How to translate geometric intuitions about vector fields into algebraic equations

Question

By considering stereographic projections, I was asked to find a smooth vector field on $S^2$ which vanishes at 1 point, and one that vanishes at 2 points. The intuition, I think, for the vanishing at 1 point is to have all vectors emanating from either the north pole or south pole; for the vanishing at 2 points I think it should be swirling around one of the axes. But I don't know which fields in $\mathbb{R}^2$ will get mapped to these under the push forward of the coordinate maps. Whats the approach to figuring this out?

Answer 1

First, to address the question in your title: I think the only honest answer is that there is no "standard algorithm" for translating intuitions into equations. It takes lots of practice and lots of trial and error. Try to stretch your geometric intuition as far as you can, and then try to write down formulas to prove your intuition correct. The things that hang you up will lead to new insights, which you can feed back into your intuition for the next pass.

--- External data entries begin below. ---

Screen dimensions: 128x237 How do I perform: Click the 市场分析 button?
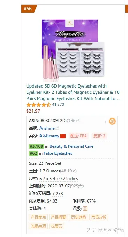coord(99,217)
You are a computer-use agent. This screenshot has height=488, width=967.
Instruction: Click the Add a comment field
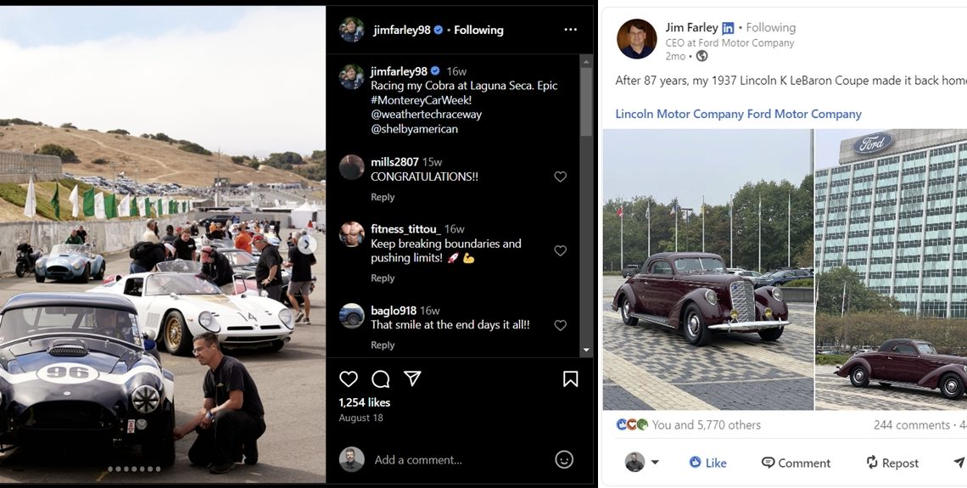pyautogui.click(x=458, y=459)
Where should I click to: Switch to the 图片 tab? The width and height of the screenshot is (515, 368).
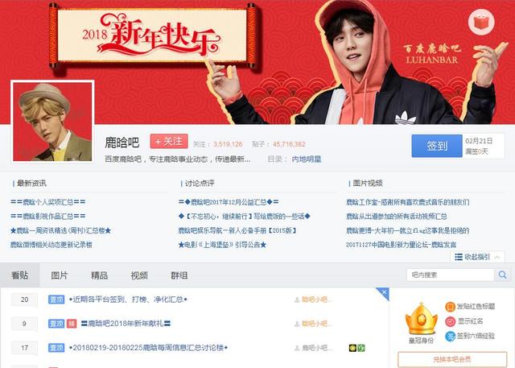[x=60, y=275]
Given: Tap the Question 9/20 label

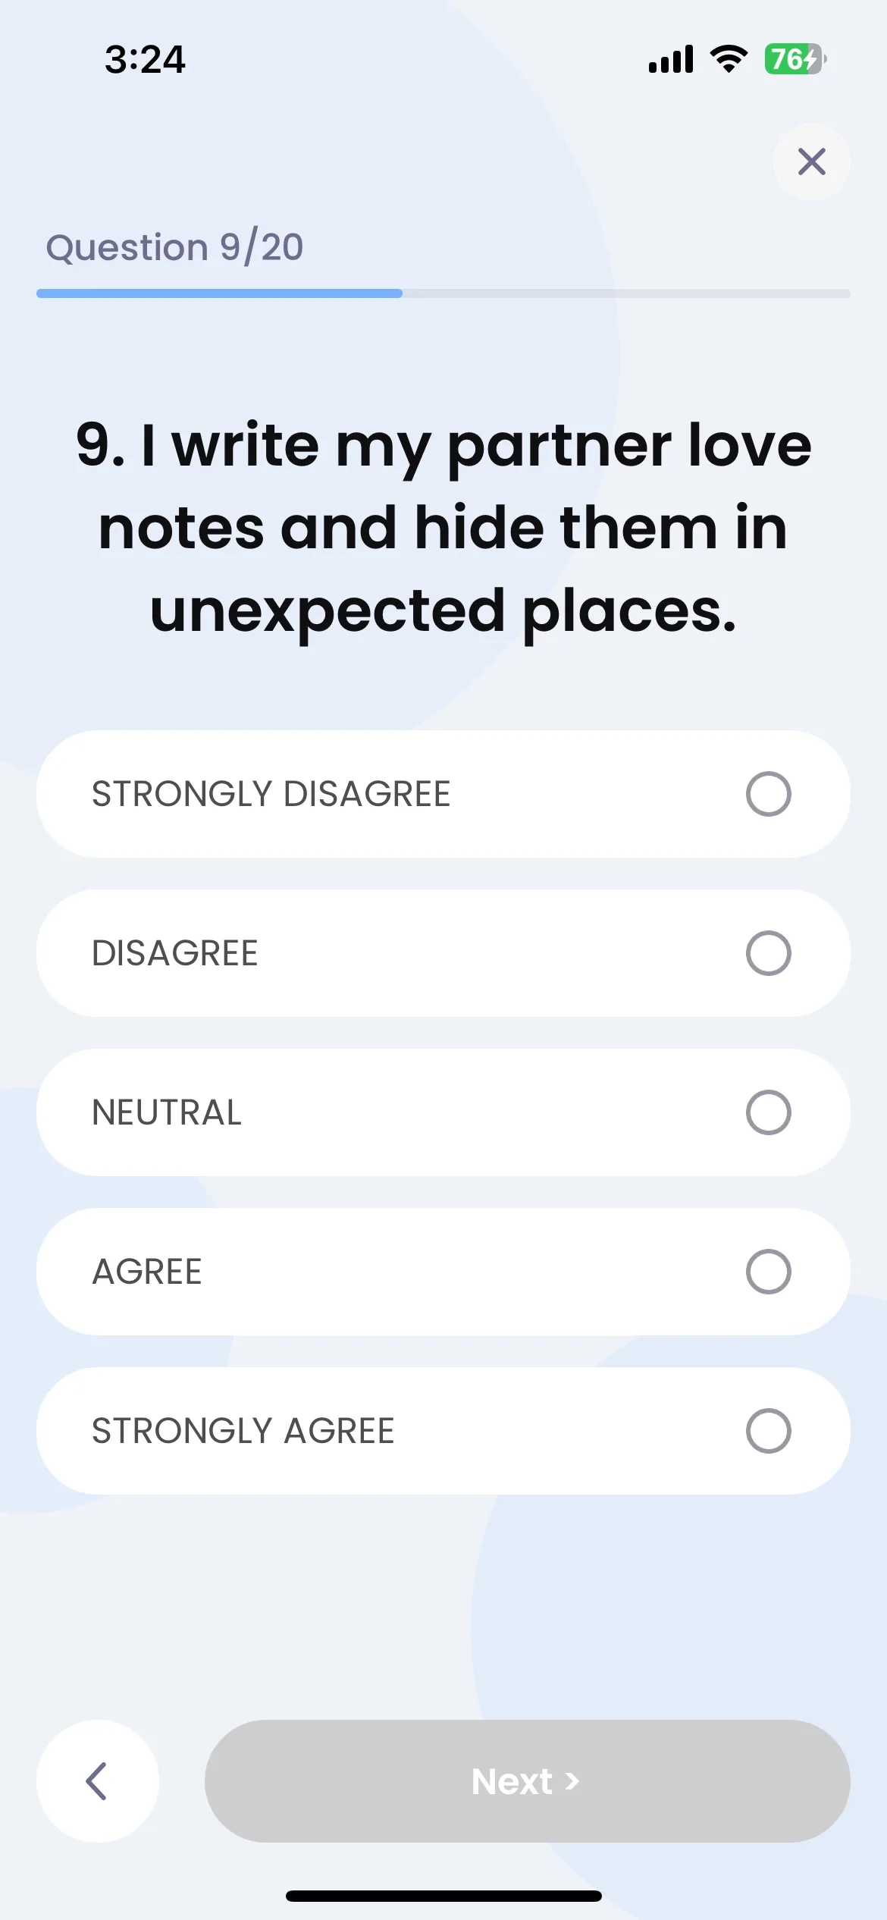Looking at the screenshot, I should 174,247.
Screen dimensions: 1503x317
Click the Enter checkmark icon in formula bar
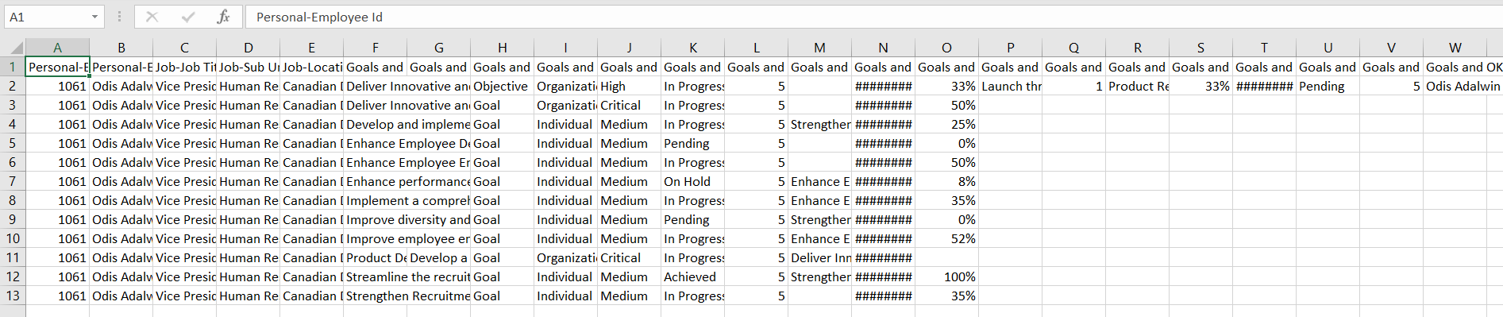click(188, 17)
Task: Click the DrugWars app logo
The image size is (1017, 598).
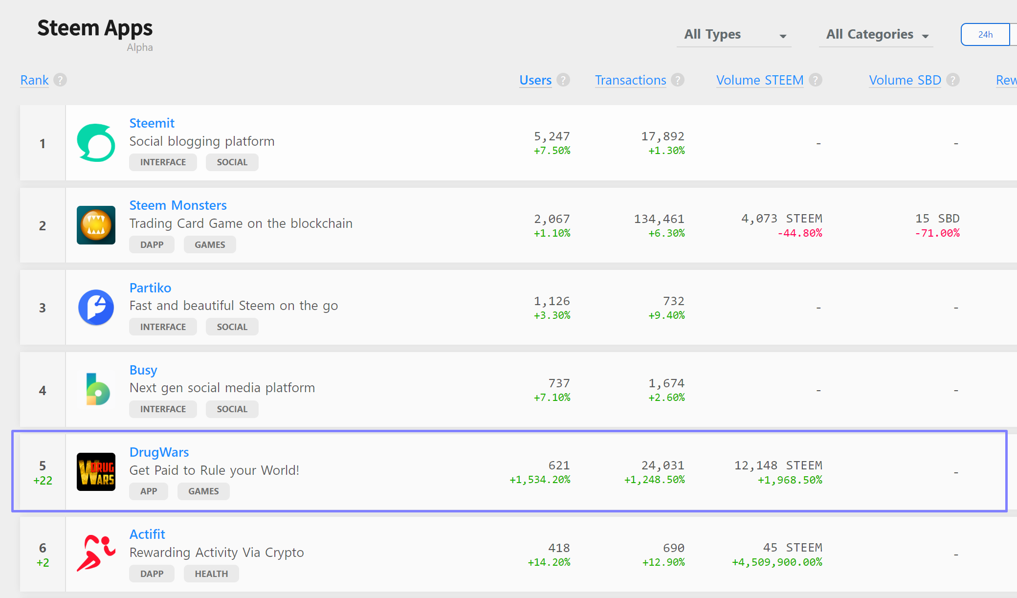Action: click(96, 472)
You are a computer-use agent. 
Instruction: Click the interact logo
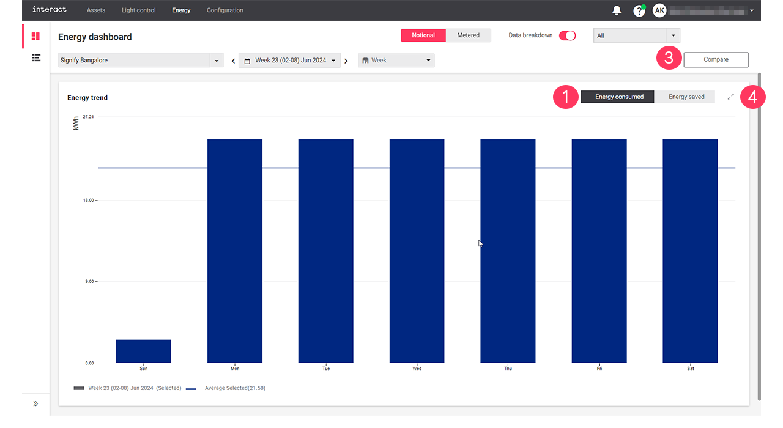(x=49, y=10)
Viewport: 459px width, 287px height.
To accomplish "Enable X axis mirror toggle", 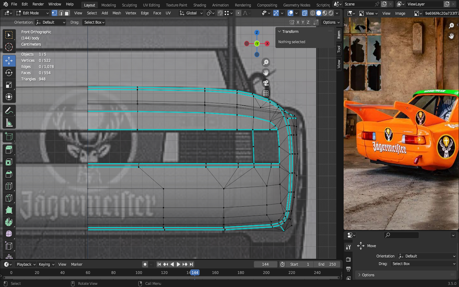I will (298, 22).
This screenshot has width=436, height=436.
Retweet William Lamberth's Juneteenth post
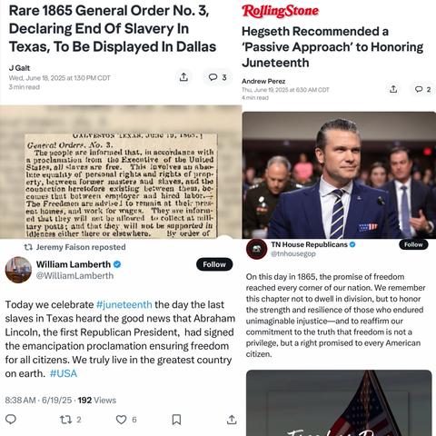pos(70,420)
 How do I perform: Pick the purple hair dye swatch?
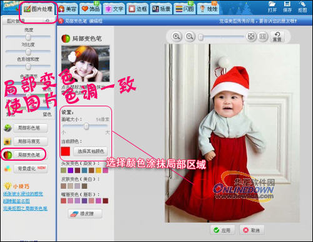pyautogui.click(x=70, y=170)
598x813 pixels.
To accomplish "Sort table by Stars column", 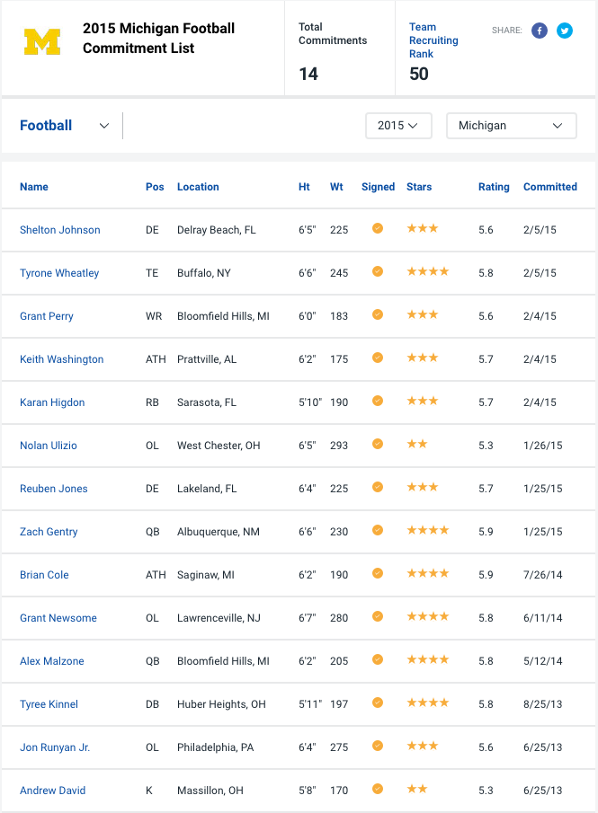I will tap(419, 187).
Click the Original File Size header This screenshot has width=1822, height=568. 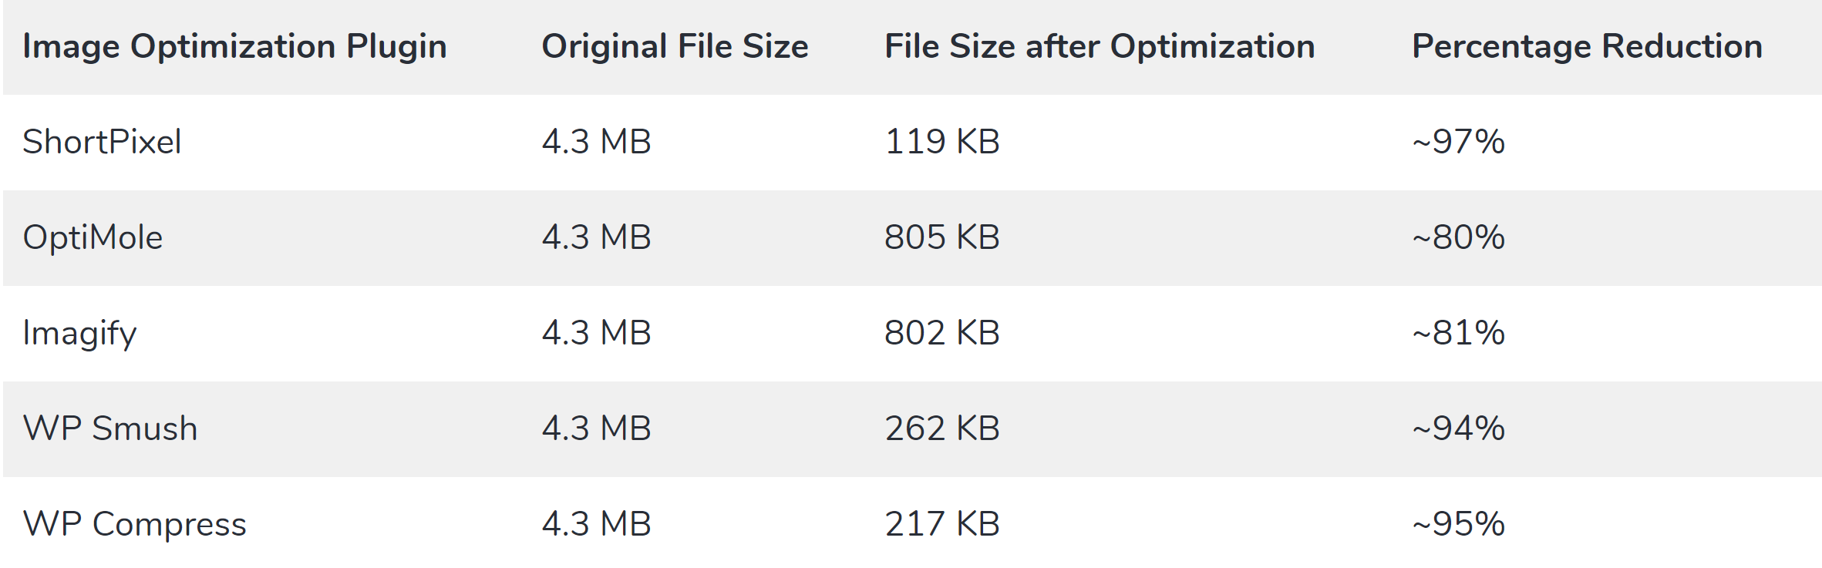tap(675, 46)
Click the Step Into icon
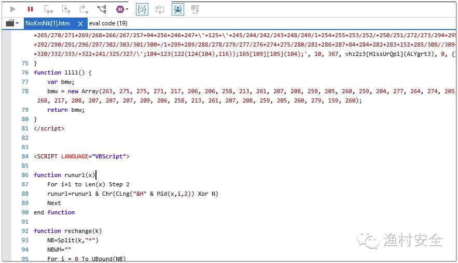Viewport: 458px width, 263px height. (x=48, y=9)
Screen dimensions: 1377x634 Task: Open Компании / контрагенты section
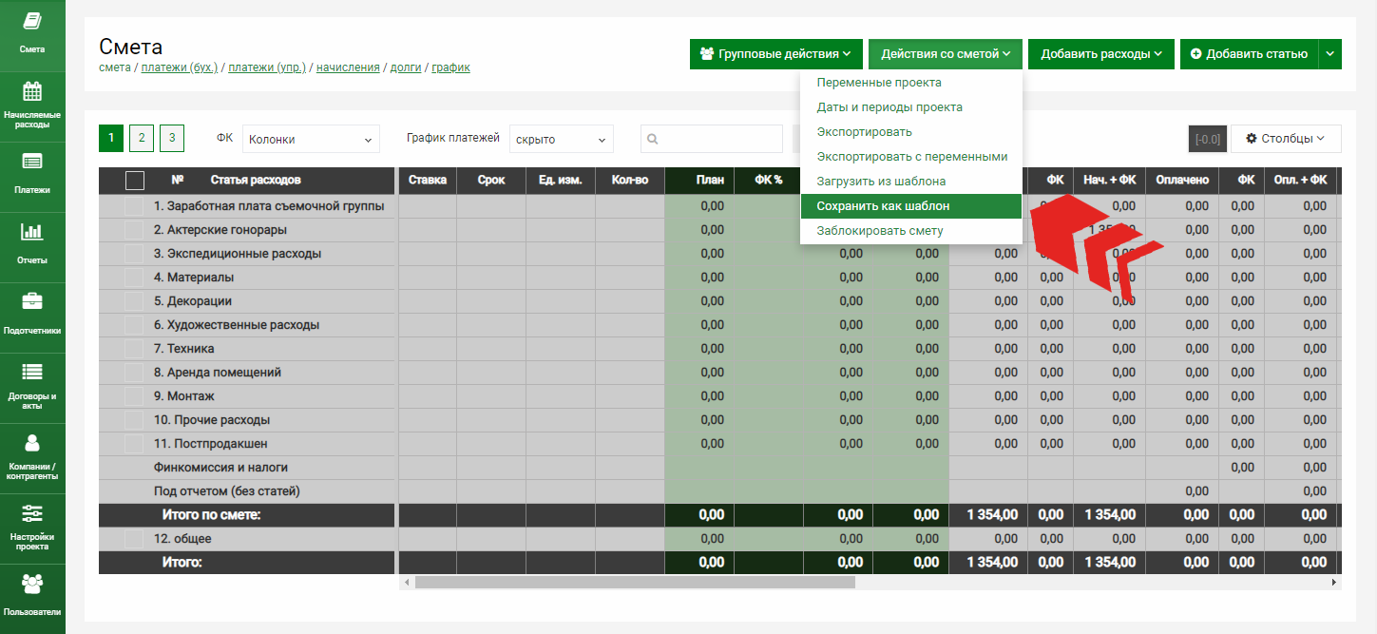(x=32, y=443)
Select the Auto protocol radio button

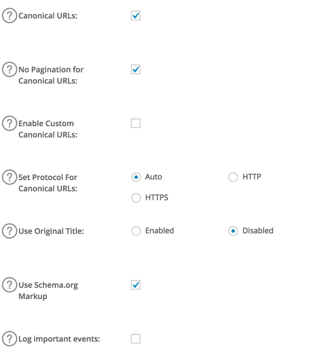136,177
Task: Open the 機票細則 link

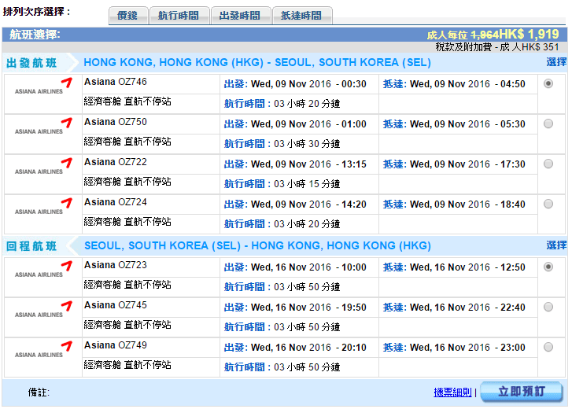Action: pyautogui.click(x=452, y=392)
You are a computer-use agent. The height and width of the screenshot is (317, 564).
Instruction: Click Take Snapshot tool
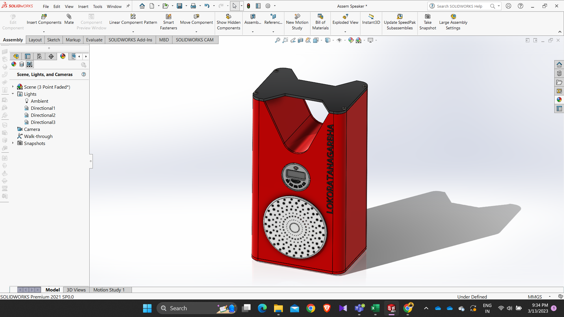coord(428,17)
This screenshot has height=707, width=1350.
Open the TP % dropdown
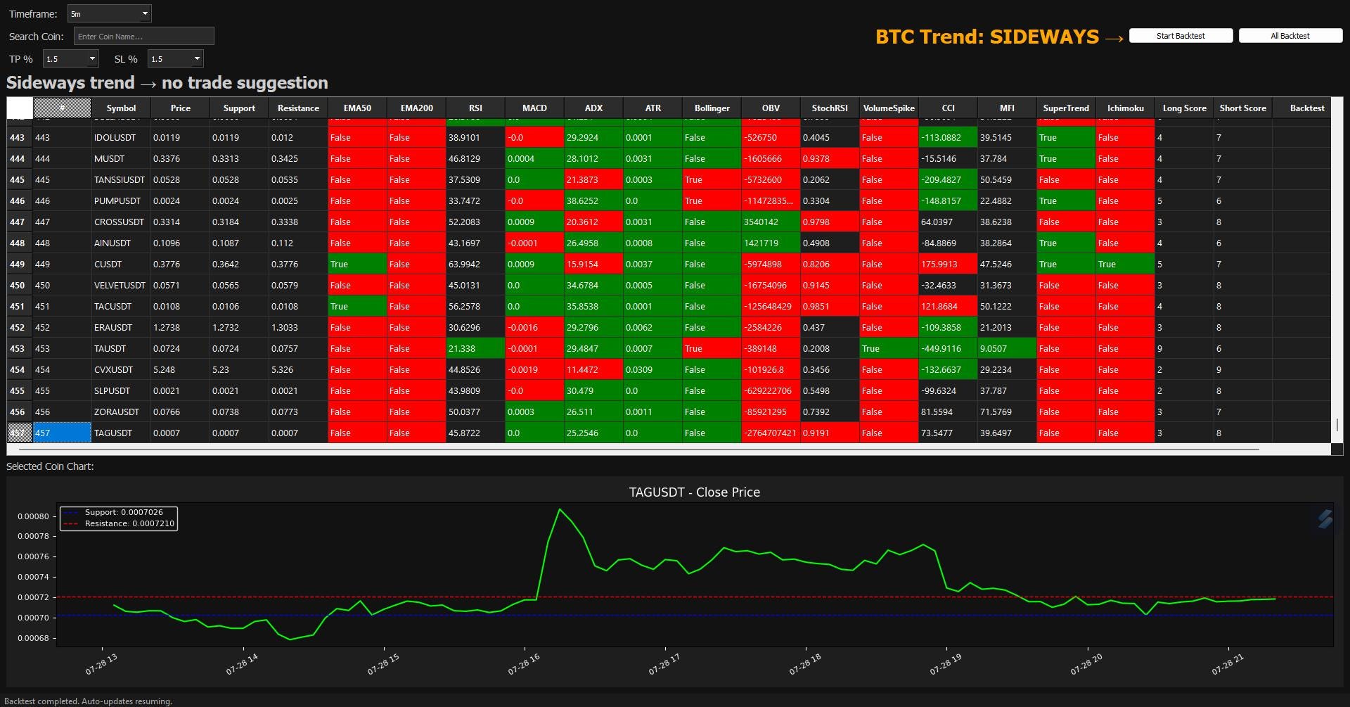pyautogui.click(x=70, y=58)
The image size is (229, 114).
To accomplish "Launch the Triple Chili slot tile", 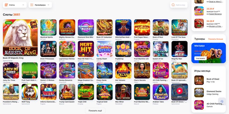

Lee Mosher is probably right that stereographic projection is a red herring for the problem of finding a vector field that vanishes at exactly two points -- there are simpler ways to write down such a vector field, such as the one tangent to latitude circles. But to find a vector field that vanishes at exactly one point, stereographic projection can be extremely helpful. [Hint: think about a coordinate vector field on $\mathbb R^2$.]